3 Algorithms to construct bipartite causality graphs

Having chosen prediction as the metric for causality, we now turn to the other three goals of our proposed framework:

1. Finding minimal sets of predictive TFs.

2. Finding disjoint minimal sets that have p-value-indistinguishable predictive accuracy.

3. Creating a bipartite visual representation of causality.

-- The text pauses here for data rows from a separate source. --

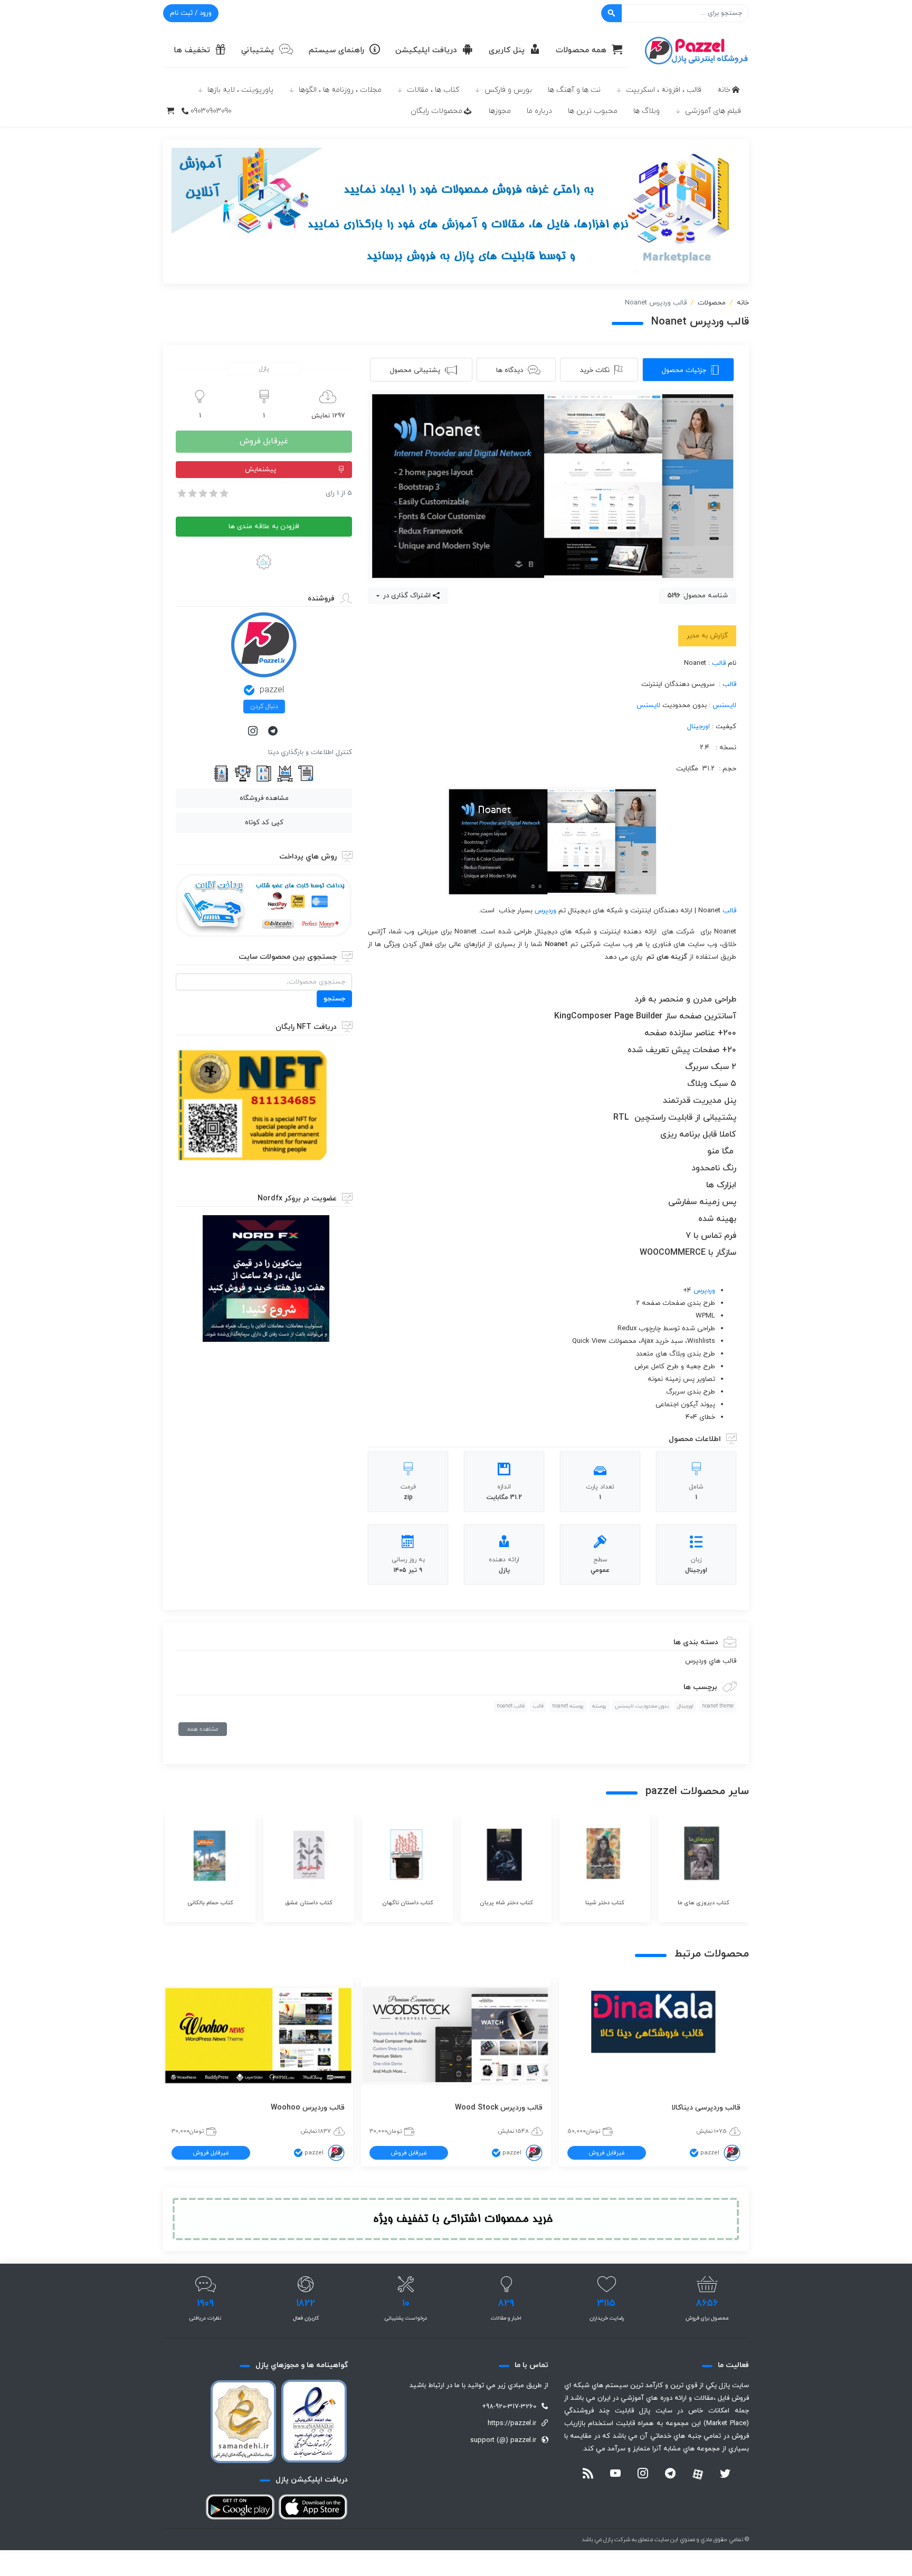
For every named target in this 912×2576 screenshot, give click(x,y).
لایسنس (724, 705)
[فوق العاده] (223, 493)
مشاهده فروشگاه (264, 798)
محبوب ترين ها (593, 111)
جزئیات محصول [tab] (684, 370)
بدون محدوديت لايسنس (642, 1706)
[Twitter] (725, 2475)
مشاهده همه (202, 1729)
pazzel (272, 690)
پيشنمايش (260, 469)
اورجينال (685, 1706)
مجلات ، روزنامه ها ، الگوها (340, 90)
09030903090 (211, 111)
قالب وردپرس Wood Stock (499, 2108)
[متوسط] (202, 493)
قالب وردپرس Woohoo (308, 2108)
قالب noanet (511, 1706)
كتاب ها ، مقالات (433, 90)
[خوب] (212, 493)
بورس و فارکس (508, 90)
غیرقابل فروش (264, 441)
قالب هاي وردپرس (710, 1661)
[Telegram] (274, 732)
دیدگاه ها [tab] (509, 370)
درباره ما (539, 111)
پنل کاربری (507, 50)
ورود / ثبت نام (191, 13)
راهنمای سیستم (336, 50)
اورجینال (698, 726)
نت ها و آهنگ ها (574, 90)
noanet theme (718, 1706)
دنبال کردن (264, 706)
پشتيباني (257, 50)
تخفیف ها (192, 50)
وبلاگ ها (646, 111)
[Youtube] (615, 2475)
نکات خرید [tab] (595, 370)
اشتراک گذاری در (406, 595)
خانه (723, 90)
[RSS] (588, 2475)
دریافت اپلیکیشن (426, 50)
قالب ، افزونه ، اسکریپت (663, 90)
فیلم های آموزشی (713, 111)
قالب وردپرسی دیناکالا (705, 2108)
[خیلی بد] (181, 493)
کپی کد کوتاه (264, 822)
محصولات (712, 303)
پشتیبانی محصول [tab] (415, 370)
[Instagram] (254, 732)
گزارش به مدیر (707, 636)
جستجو (334, 999)
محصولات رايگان (436, 111)
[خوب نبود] (191, 493)
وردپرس (545, 910)
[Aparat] (697, 2474)
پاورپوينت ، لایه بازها (240, 90)
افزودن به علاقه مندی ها (264, 526)
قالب (719, 663)
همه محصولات (581, 50)
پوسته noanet (568, 1706)
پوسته (599, 1706)
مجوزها (500, 111)
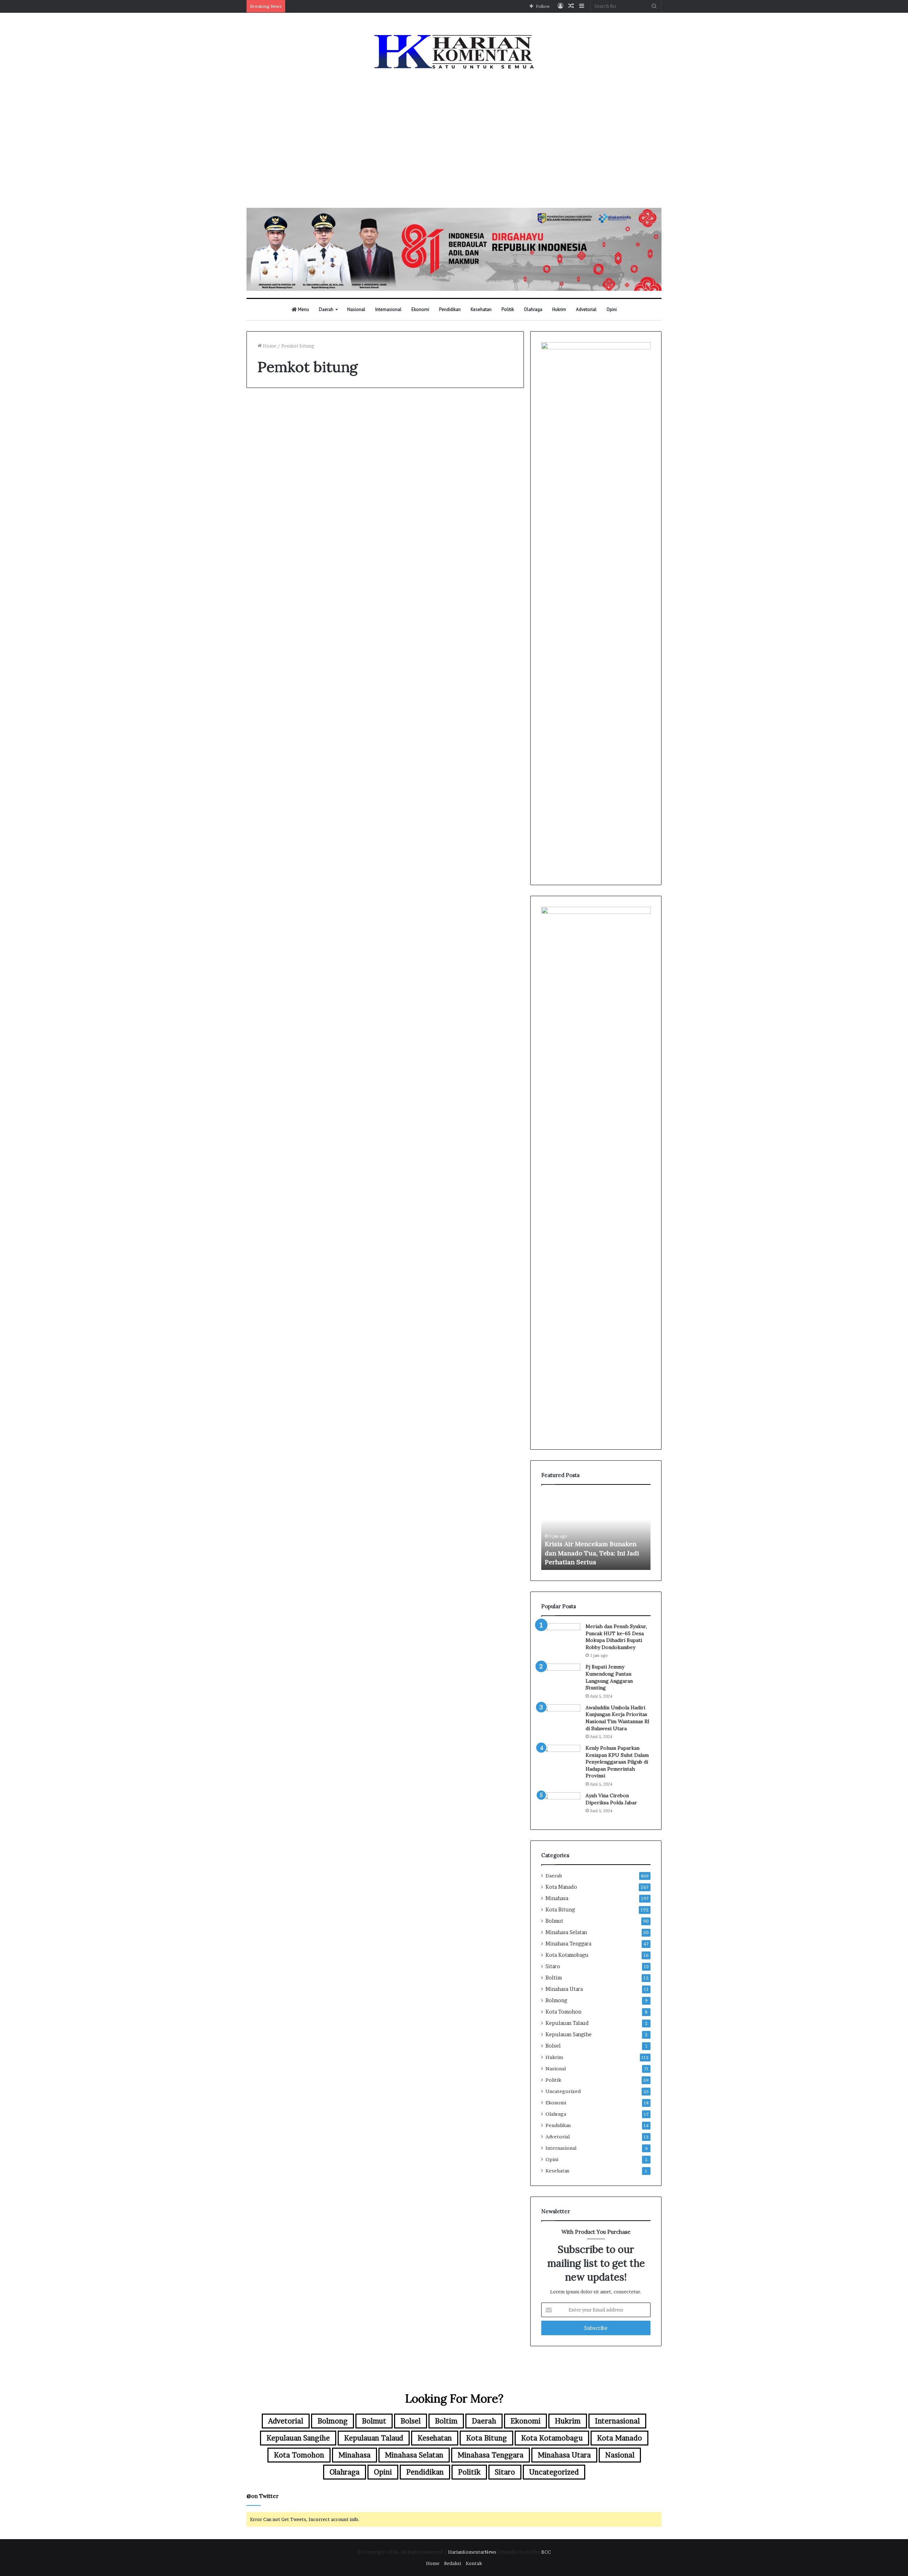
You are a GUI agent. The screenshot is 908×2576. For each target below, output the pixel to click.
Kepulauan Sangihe (569, 2034)
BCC (546, 2552)
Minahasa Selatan (566, 1932)
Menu (303, 309)
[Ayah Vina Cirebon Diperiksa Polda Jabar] (560, 1805)
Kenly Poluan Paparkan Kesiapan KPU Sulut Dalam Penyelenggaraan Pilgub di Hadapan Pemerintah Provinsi (617, 1762)
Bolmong (556, 2000)
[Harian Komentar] (454, 51)
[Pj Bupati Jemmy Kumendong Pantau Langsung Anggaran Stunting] (560, 1677)
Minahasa (557, 1898)
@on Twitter (262, 2496)
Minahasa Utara (564, 1989)
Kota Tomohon (563, 2012)
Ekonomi (420, 309)
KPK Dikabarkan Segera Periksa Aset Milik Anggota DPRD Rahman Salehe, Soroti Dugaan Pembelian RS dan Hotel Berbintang (593, 1544)
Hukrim (559, 309)
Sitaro (553, 1966)
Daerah (326, 309)
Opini (612, 309)
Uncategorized (563, 2091)
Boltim (554, 1978)
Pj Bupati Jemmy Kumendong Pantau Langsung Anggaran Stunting (609, 1677)
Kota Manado (561, 1887)
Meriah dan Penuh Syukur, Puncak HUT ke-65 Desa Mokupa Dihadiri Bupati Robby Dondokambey (616, 1636)
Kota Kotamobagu (567, 1955)
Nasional (356, 309)
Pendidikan (450, 309)
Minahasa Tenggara (568, 1944)
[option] (595, 1531)
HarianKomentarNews (472, 2552)
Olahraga (533, 309)
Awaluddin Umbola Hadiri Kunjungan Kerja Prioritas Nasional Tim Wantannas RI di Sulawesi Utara (617, 1718)
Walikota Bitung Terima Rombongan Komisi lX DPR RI (454, 437)
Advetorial (586, 309)
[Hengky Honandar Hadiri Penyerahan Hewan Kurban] (313, 516)
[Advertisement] (454, 140)
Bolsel (553, 2046)
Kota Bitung (560, 1909)
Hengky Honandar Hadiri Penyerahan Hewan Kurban (313, 437)
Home (269, 346)
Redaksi (452, 2563)
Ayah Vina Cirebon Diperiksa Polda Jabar (611, 1799)
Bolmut (554, 1921)
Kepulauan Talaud (567, 2023)
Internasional (388, 309)
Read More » (276, 606)
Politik (508, 309)
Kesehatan (481, 309)
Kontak (474, 2563)
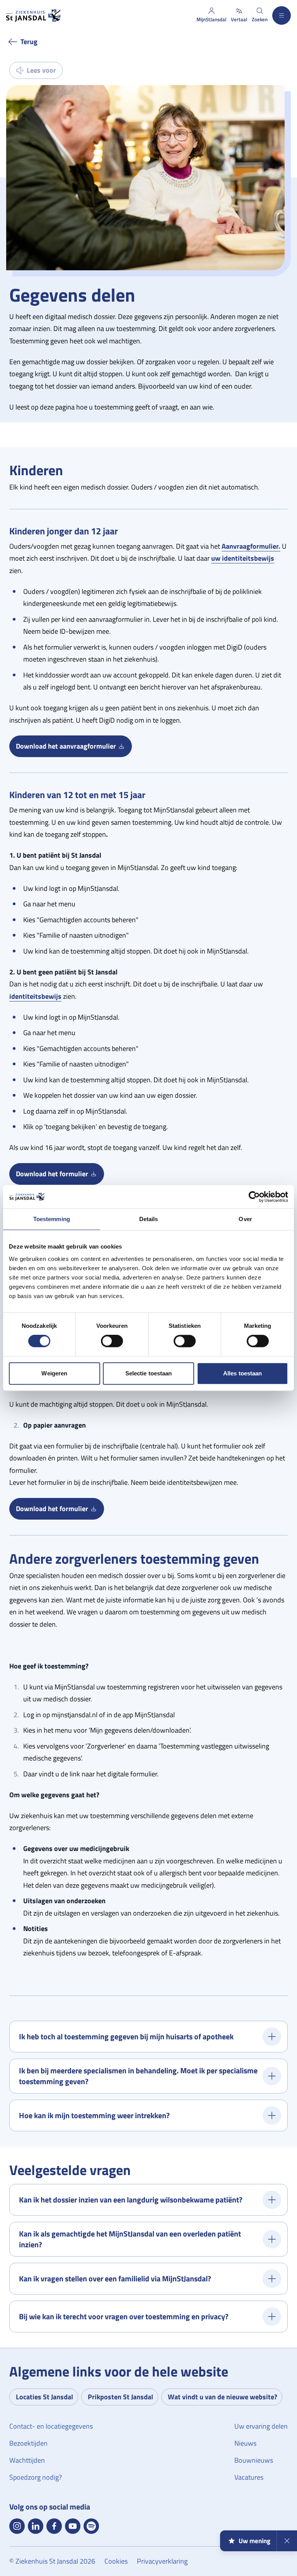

3.1 Minimal sets of predictive transcription factors

Efron (2020) noted that disjoint sets of causal factors often have similar predictive accuracy. Inspired by this observation, we propose the following strategy. For a given target gene, a random forest predictor that takes the expression levels of all known TFs is fit to predict the expression of the target. Then, the number of TFs are iteratively cut in half based on their feature importance in the fitted model until a further reduction results in a statistically significantly (p-value $<0.05$) worse-performing random forest. We refer to the final remaining set of TFs as the “minimal TF set per target.” The pseudo-code for this feature selection process is shown in Algorithm 1.

The histograms given in Figure 1 show the distribution of the size of minimal TF sets yielded for each target gene for the four species we investigated. These size distributions show that most of the minimal sets consist of a rather small number of TFs. When compared with the distribution of GS network coverage for each target gene in Table 2, we see that an accurate regression model constructed this way usually has fewer input transcription factors compared to the GS networks.

Figure 1

Figure 1. Size distribution of a minimal transcription factor (TF) set for each target gene. For every species, the majority of genes are best predicted by fewer than 8 transcription factors, i.e., 96.6% for yeast, 73.5% for B. subtilis, 98.7% for Arabidopsis, 71.9% for mice, and 97.7% for humans.

Table 2

Table 2. Gold standard network edge coverage per target gene for different RNA-seq species compared with the size of minimal transcription factor set sizes per target gene, derived using random forest regression. Distributions are presented as the median followed by the interquartile range (IQR), which is the range between the 25th and 75th percentile of the data. The one exception is yeast, where the gold standard edges are much more numerous. As shown in the tables above, the minimal sets generally have better predictive power than the gold standard sets and roughly the same number of edges per target.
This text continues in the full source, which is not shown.